Thats what i’ve written:

def sigmoid(x):
    return 1.0 / (1 + exp(-x))

def sigmoid_deriv(x):
    return sigmoid(x) * (1 - sigmoid(x))

training_data = [
    (array([0,0,1]), [0, 0]),
    (array([1,0,1]), [1, 0]),
    (array([0,1,1]), [0, 1]),
    (array([1,1,1]), [1, 1]),
]

def binary_to_int(binary_number_array: list):
    #print(binary)
    decimal = 0
    i = 0
    #print(binary_number_array)
    for number in binary_number_array:
        if number == 1:
            decimal += pow(2, i)
        i += 1
    #print(decimal)
    return decimal



errors = []
eta = 0.6
input_layer = 3
hidden_layer = 2
output_layer = 2

epoch_count = 500

weights_input_to_hidden = np.random.uniform(-1, 1, (input_layer, hidden_layer))
weights_hidden_to_output = np.random.uniform(-1, 1, hidden_layer)

preActivation_H = np.zeros(hidden_layer)
postActivation_H = np.zeros(hidden_layer)

training_count = len(training_data[:])
#print(training_count)

for epoch in range(epoch_count):
    for sample in range(training_count):
        data, expected = training_data[sample]
        for node in range(hidden_layer):
            #data, expected = training_data[sample]
            #print(data, weights_input_to_hidden[:, node])
            preActivation_H[node] = np.dot(data, weights_input_to_hidden[:, node])
            postActivation_H[node] = sigmoid(preActivation_H[node])
            #print(data, weights_input_to_hidden[:, node])
            #print(preActivation_H[node], postActivation_H[node])

        preActivation_O = np.dot(postActivation_H, weights_hidden_to_output)
        postActivation_O = sigmoid(preActivation_O)

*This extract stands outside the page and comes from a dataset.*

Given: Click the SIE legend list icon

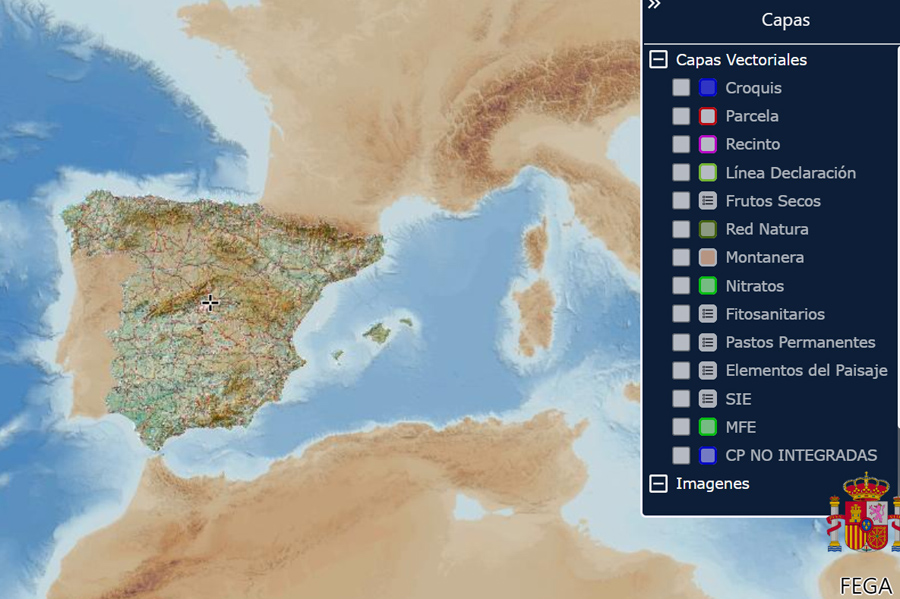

        decimal_expected = binary_to_int(expected)
        error = postActivation_O - decimal_expected
        errors.append(error)
        #print(error)

        # back propagation
        for hidden_node in range(hidden_layer):
            S_error = error * sigmoid_deriv(preActivation_O)
            #print(S_error)
            gradient_hidden_to_output = S_error * postActivation_H[hidden_node]
            #print(gradient_hidden_to_output)

            for input_node in range(input_layer):
                # tu moze byc zle
                input_value = data[input_node]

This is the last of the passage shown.